Malaria parasite densities were determined by microscopy, performed by two independent World Health Organization (WHO) certified microscopists based on WBC count of 8,000 cells/μL .
Hemoglobin was quantified by the cyanomethemoglobin (Drabkin’s) method, using BS-3000 Chemistry Analyzer (Sinnowa Medical Science and Technology Co. Ltd, Nanjing, China). Five (5) uL of EDTA blood and standards were thoroughly mixed in separate plain tubes containing 5 ml Drabkin’s solution (Sigma-Aldrich, St. Louis, USA) and allowed to incubate at room temperature for 30 minutes. Absorbances were read at 540 nm and the hemoglobin concentrations were obtained using a calibration curve. Samples were measured in duplicates, and those with standard deviations <15% were used in the data analysis.

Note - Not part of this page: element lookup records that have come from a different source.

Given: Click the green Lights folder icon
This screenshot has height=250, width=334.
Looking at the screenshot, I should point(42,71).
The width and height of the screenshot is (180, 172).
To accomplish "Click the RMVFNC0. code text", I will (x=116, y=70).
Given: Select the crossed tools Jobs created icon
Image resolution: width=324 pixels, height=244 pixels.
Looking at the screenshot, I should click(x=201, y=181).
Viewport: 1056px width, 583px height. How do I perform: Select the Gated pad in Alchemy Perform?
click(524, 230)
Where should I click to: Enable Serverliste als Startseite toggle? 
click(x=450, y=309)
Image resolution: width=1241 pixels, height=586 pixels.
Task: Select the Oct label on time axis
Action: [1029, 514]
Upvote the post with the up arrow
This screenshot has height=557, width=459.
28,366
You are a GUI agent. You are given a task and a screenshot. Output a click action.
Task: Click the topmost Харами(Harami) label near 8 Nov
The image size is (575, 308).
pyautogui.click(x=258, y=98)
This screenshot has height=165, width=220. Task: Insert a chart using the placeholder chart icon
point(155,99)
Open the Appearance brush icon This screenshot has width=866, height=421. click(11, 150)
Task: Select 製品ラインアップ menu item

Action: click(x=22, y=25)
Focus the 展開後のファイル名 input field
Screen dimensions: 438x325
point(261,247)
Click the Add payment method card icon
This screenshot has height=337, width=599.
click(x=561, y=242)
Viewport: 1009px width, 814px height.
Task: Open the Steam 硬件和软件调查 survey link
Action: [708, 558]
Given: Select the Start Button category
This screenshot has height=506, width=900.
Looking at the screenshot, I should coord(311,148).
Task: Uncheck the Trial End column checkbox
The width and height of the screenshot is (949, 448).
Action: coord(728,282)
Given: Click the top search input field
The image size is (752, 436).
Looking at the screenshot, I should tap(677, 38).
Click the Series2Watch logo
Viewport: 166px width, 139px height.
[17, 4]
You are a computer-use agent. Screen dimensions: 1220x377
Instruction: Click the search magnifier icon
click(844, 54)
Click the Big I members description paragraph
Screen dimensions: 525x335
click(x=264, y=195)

Serum levels of alanine aminotransferase (ALT), aspartate aminotransferase (AST), alkaline phosphatase (ALP) and total bilirubin (Tbil) were measured using the Selectra Pro X5 automated chemistry analyzer (Elitech Group of Companies, Puteaux, France). The instrument was calibrated and standardized daily before the measurements were obtained. Samples were quantified in duplicates and duplicate samples with <15% percentage coefficient of variation were considered.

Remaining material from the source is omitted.